The marketer’s mandate will always be “more” — more traffic, more sales, more margins. Add to it that in order to get more, we’ll need to test more ideas, try new strategies, new media and mediums — not all of which will work.
More ultimately means sales conversion, and there’s a data-driven approach to getting more that leverages a new currency. Not Bitcoin, but relevancy, because relevancy is the “Currency of Conversion.” That conversion currency is based on the intelligent use of data.
Truly accomplishing data-driven success requires focus and simplifying — one of the few constants in business marketing.
Through advising dozens of organizations on the intelligent use of data to inform and improve performance, it is often helpful to come back to some of the fundamentals in thinking about the application of our data to business problems. And while often we focus on the “what” that has to do with data, let’s consider perhaps the most important question — “Why?”

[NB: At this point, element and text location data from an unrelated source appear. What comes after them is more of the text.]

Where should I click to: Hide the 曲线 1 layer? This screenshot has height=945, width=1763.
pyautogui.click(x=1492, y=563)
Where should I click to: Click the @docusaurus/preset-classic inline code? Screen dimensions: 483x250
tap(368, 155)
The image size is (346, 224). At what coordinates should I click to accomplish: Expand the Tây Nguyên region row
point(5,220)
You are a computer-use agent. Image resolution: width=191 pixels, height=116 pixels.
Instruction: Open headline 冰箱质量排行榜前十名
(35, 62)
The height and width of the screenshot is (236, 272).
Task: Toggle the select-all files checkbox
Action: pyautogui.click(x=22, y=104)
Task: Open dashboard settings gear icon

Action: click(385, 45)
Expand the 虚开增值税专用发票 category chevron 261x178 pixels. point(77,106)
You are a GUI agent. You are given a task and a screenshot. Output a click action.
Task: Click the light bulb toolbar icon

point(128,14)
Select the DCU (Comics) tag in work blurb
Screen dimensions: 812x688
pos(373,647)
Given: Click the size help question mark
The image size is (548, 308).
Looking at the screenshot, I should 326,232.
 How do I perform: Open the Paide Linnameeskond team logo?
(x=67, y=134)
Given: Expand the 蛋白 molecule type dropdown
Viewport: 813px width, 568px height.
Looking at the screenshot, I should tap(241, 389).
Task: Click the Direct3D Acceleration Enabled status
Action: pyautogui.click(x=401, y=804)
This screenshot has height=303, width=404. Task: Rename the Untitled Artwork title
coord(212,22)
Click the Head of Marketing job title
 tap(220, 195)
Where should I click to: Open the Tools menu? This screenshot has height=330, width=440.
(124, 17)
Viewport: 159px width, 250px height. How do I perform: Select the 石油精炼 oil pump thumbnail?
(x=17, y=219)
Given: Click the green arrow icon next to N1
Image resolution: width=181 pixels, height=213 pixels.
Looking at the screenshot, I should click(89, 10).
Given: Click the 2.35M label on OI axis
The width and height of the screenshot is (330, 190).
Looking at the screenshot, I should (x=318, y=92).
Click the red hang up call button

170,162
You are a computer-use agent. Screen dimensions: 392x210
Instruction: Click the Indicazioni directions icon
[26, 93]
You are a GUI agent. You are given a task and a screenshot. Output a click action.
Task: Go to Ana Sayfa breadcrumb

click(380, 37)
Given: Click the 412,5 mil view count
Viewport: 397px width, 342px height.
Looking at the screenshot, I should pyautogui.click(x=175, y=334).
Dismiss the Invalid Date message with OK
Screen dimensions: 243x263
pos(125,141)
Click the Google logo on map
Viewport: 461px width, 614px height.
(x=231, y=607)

Why Should I Inform Marketing With Data?
While it’s likely considered risky nowadays to lack a data strategy or better yet, a data-driven strategy, we do need to ask why. I’ve been surprised at the lack of fluency even experienced IT people and all kinds of marketers have when asked why they need to invest in data strategies. That’s despite the “reality” that everyone knows they “should.” Let’s deal with that.
- Reporting. Many organizations still desire better reporting, Key Performance Indicators (KPIs) being the most important. It’s a baseline use of data, and it’s important. So data serves a purpose and provides consistent, specific solutions to the questions “how are we doing?” It’s hard to operate without it, but it should become “table-stakes” in short order.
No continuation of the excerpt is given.